L’elfe regagna son bureau et s’y assit. Elle posa ses mains à plat sur la table de travail et demeura silencieuse quelques minutes. Le moins que l’on puisse dire c’est que cette jeune capitaine était dynamique. Elle l’avait littéralement harcelé de questions. Et pourquoi si et qu’est ce que cela… Melwaen se sentait vidée. Gentiment, patiemment, elle avait tâché de répondre à sa curiosité. La demoiselle avait même eu quelques interrogations au sujet de sa vie personnelle. Cela ne l’avait pas mis mal à l’aise, cela avait seulement éveillé chez elle de la surprise. Elle avait raconté un peu de sa vie, les grandes lignes seulement. Elle comprenait que Léandra veuille savoir dans quoi elle s’engageait mais elle trouvait tout de même qu’elle poussait un peu loin l’interrogatoire. Elle avait dû s’en rendre compte car elle n’avait pas plus insisté. Elle l’avait remercié avant de prendre congé. Cette petite était tout de même froide et même un peu trop rigoureuse pour une jeune femme de son âge. Elle avait posé beaucoup de questions à la guide des Ombres mais avait éludé beaucoup des siennes. Oui, Melwaen était perplexe, sur ses motivations un peu aussi. D’autant que certains membres semblaient avoir un peu de mal avec le caractère fort de la capitaine. Il fallait qu’elle veille à ce que la situation ne s’envenime pas.

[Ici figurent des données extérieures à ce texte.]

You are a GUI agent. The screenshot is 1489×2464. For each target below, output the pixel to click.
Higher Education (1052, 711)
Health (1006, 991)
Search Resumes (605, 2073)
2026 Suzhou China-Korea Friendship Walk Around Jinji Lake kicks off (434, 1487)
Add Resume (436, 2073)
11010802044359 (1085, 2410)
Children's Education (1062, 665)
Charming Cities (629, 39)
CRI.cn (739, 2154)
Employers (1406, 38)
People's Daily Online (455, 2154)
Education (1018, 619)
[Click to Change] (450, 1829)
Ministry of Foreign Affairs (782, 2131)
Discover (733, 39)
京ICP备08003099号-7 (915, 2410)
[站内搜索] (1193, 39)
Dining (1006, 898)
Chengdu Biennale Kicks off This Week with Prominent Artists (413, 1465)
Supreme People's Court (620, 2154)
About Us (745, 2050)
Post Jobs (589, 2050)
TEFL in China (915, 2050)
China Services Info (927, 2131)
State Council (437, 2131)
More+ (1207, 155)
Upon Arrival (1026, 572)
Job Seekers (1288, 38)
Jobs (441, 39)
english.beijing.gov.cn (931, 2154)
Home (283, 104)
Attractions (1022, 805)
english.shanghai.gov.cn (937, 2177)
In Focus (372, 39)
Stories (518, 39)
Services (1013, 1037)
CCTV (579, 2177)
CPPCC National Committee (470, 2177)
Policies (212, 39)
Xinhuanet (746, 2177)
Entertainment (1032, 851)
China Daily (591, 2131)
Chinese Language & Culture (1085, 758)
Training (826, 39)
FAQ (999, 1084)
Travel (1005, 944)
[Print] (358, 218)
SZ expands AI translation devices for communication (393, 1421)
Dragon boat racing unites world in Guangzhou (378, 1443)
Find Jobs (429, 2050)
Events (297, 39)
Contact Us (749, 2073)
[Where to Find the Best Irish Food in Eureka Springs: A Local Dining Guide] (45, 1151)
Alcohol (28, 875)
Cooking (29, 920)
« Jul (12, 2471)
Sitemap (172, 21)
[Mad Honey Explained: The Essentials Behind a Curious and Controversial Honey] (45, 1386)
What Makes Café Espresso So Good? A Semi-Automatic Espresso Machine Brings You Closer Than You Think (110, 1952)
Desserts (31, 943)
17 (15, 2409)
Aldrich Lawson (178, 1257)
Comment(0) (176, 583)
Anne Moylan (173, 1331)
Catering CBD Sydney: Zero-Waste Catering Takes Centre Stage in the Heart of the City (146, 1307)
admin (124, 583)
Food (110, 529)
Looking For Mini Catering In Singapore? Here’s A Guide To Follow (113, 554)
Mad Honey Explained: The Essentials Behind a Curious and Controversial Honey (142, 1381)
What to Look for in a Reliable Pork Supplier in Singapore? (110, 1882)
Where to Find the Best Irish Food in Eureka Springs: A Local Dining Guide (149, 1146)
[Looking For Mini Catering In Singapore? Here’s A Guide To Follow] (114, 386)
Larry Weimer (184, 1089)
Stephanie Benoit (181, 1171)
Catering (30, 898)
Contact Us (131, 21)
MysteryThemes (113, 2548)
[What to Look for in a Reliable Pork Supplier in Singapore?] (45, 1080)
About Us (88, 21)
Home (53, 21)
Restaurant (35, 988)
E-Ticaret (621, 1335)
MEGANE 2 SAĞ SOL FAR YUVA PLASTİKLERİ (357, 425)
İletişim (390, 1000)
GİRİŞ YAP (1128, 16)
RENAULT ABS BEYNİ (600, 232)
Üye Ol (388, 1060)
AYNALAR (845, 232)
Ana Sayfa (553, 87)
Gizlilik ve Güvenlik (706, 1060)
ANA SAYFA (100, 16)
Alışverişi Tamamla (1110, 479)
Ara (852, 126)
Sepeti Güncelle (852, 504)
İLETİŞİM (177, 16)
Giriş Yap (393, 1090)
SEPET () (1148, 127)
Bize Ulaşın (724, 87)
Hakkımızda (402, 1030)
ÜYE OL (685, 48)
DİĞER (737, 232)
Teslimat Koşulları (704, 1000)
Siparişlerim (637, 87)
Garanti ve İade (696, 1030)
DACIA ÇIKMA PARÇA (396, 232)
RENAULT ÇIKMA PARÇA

L’elda regarda par la fenêtre de la grande maison. L’automne était là, les arbres se paraient de couleurs chatoyantes, des jaunes, des roux, des ocres. C’était somptueux. De nombreuses feuilles jonchaient l’herbe. Il faudrait qu’elle mette les Ombres au travail pour l’aider à les ramasser. Les connaissant, ce serait sans doute amusant. Un doux sourire se dessina sur ses lèvres. Ses pensées venaient de dériver vers le souvenir d’un autre paysage où des flocons volaient dans l’air froid. Elle revoyait ce sol d’un blanc immaculé où vous vous enfonciez dans la neige si fraîche qu’elle vous arrivait jusqu’aux chevilles. Elle pouvait presque sentir la caresse humide de la neige sur son visage mais ce n’était pas cela qui faisait battre son cœur un peu plus vite. Elle laissa son esprit flotter quelques instants au pays des souvenirs, la mettant dans un état étrange qu’elle n’avait découvert que depuis quelques jours. Soudain, un long soupir s’échappa d’entre ses lèvres. Mais qu’avait elle donc à être si rêveuse ces temps-ci ? Il fallait à tout pris qu’elle se reprenne.
D’abord il y avait eu cet agacement qu’elle éprouvait à la vue de tous ces couples. Ils la poursuivaient partout où elle se rendait. Ca avait commencé à Bree, elle ne pouvait faire un pas sans croiser une jeune demoiselle pendue au bras d’un galant. Et que ça roucoulait dans tous les sens à se papouiller et à se couvrir de mots doux. Pourquoi est ce que cela l’horripilait à un tel point ? Et puis ça continuait dans la campagne, au bord de l’eau et jusque dans son voisinage de la Comté. Il y avait de l’amour partout dans chaque sourire, dans chaque regard. Ca dégoulinait. Les Ombres aussi étaient contaminées, on allait deux par deux. Elle demeurait seule. Elle écoutait ces jeunes filles en fleurs qui racontaient le bonheur qu’elles éprouvaient avec leurs Jules. Bien sûr elle était contente pour elles, elle aimait les voir si joyeux, comblés d’un bonheur qui a elle était interdit. Oui, voilà bien ce qui la chagrinait, elle n’avait pour compagne que sa propre solitude. Chaque soir ce n’était qu’une maison vide qui l’attendait et cela lui pesait de plus en plus ces temps derniers. Et voilà que maintenant… Maintenant… De petits flocons gais et doux tombaient sur son cœur, l’ensevelissant de plus en plus au point que bientôt il serait pris tout entier. Mais par les Valar qu’il était bon de se sentir ainsi vivante. Et même si, elle le pensait, jamais elle ne connaîtrait les joies d’un amour partagé, elle ne parvenait pas à se raisonner et encore moins en sa présence.